テレビをとりまく環境は、TVerなどの見逃し配信の普及によってますます大きな変化の波にさらされています。なかでも、影響を受けていると言われているのがローカル局(地方テレビ局)です。ローカル局は、都市圏のテレビ局が制作した番組を地元住民にも見られるようにすることが大きな役割の一つでもあります。TVerを通して、好きな場所・好きなタイミングで全国の番組を見られるようになった今、ローカル局のメディアとしての存在意義とは何なのでしょうか?

今回のメ環研の部屋ではローカル局に焦点を当て、大きな変化の波の中で今後求められることを探っていきました。ゲストスピーカーはウェブメディア『ビジネス+IT』にて「ローカル局がTVerにない価値を作るための課題」「生き残り策」「再編と統廃合」をテーマにローカル局の現在地と本音を取材したライターの稲田豊史さん、そしてTVer取締役の須賀久彌さん。モデレーターはメディア環境研究所の森永真弓上席研究員です。

稲田豊史
ライター・編集者
1997年、映像配給会社ギャガ・コミュニケーションズ(現ギャガ)に入社。その後、キネマ旬報社でDVD業界誌編集長、書籍編集者を経て2013年に独立。著書に『映画を早送りで観る人たち ファスト映画・ネタバレ――コンテンツ消費の現在形』(光文社)、『ぼくたちの離婚』(角川新書)、『「こち亀」社会論 超一級の文化史料を読み解く』(イースト・プレス)、『ポテトチップスと日本人 人生に寄り添う国民食の誕生』(朝日新書)など。「現代ビジネス」「ビジネス+IT」「DVD&動画配信でーた」「クイック・ジャパン ウェブ」などで執筆。
須賀久彌
TVer取締役 事業戦略担当
1996年、株式会社電通入社。データ放送事業、放送局担当などを経て、2006年に株式会社TVerの前身となる株式会社プレゼントキャストに出向。2008年代表取締役社長に就任。TVerの立ち上げに携わる。2018年電通へ帰任後、2020年に再出向して現職。
森永上席研究員
森永真弓
博報堂DYメディアパートナーズ メディア環境研究所 上席研究員
通信会社を経て博報堂に入社し現在に至る。コンテンツやコミュニケーションの名脇役としてのデジタル活用を構想構築する裏方請負人。テクノロジー、ネットヘビーユーザー、オタク文化研究などをテーマにしたメディア出演や執筆活動も行っている。自称「なけなしの精神力でコミュ障を打開する引きこもらない方のオタク」。WOMマーケティング協議会理事。著作に『欲望で捉えるデジタルマーケティング史』『グルメサイトで★★★(ホシ3つ)の店は、本当に美味しいのか(共著)』がある。
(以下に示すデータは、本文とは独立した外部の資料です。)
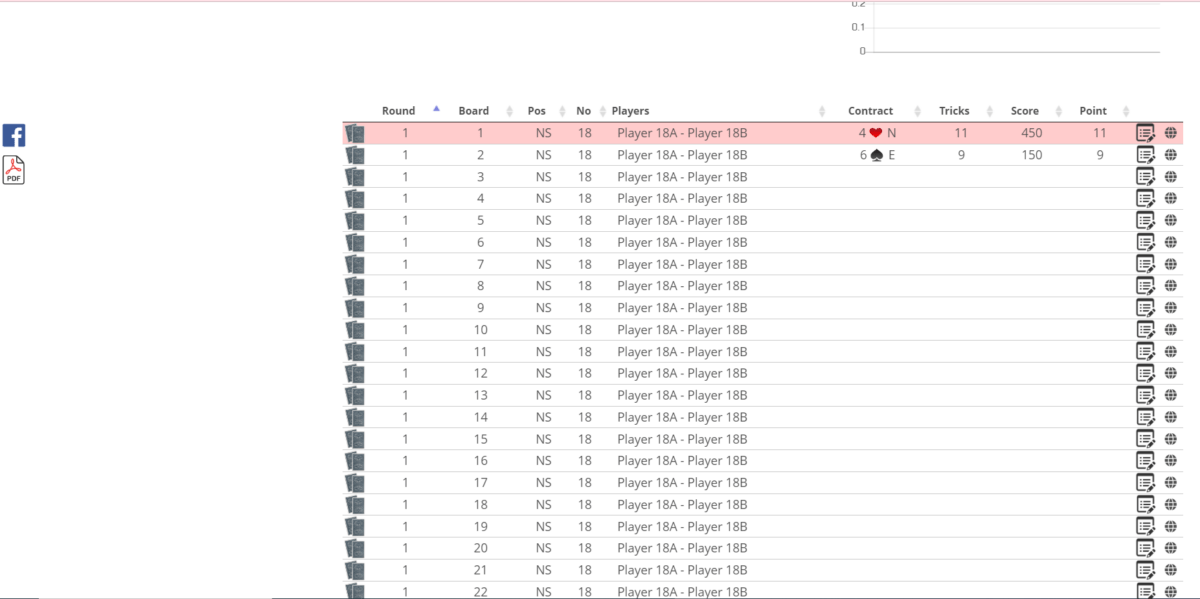1200x599 pixels.
Task: Open the cards icon for board 20
Action: (355, 548)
視聴態度が正反対。TVerとローカル局の相性は悪い?

森永上席研究員(以下、森永):稲田さんは、映画や漫画など、カルチャー系をテーマにした著作が多いというイメージがあります。なぜ、ローカル局、しかもコンテンツではなくビジネスを取材しようと思ったのですか?
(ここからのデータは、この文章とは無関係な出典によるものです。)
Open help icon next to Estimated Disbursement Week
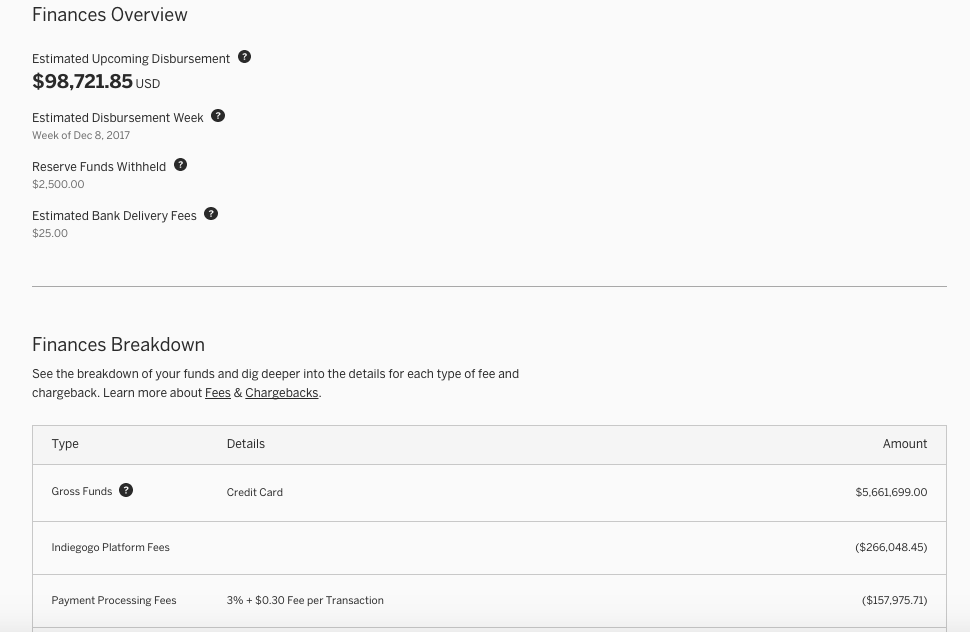Image resolution: width=970 pixels, height=632 pixels. (x=218, y=116)
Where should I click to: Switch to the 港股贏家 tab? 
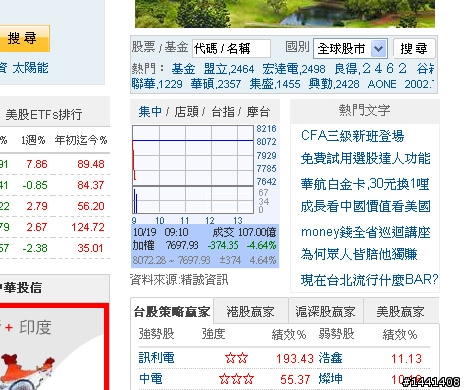(250, 312)
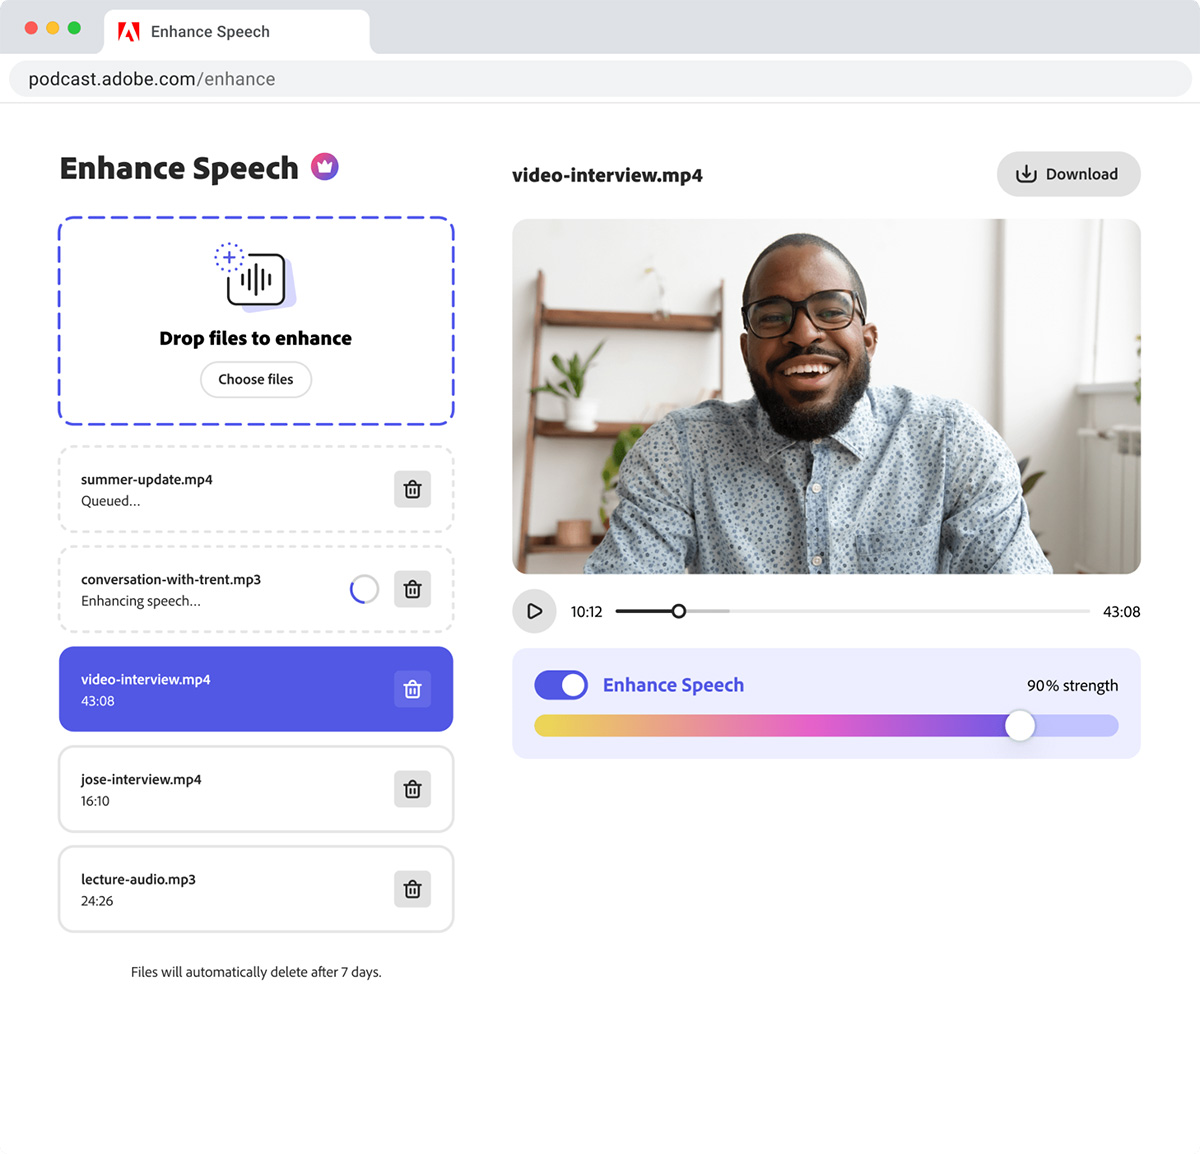Remove lecture-audio.mp3 with its trash icon
Viewport: 1200px width, 1154px height.
(412, 889)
稲田豊史のコンテンツビジネス疑問氷解(ビジネス+IT 会員限定記事):
地方局は「オワコン」か? “TVerにない価値”を作るための課題整理
ローカル局は「自分たちの魅力」をわかっていない? 超具体的な生き残り策とは
地方局の行末を決めるのは「この要素」、再編・統廃合が困難なワケ

稲田豊史さん(以下、稲田):以前に、TVerが好調な理由についての記事を2本書いたんですが、関係者取材の中で「地方の視聴者がキー局の番組をTVerで見るようになって、相対的にローカル局の番組が見られなくなるのではないか、広告が取れなくなっているんじゃないか」という話が出てきました。それで、「ローカル局の現状を掘ったら面白いのではないか?」という話になったのがきっかけです。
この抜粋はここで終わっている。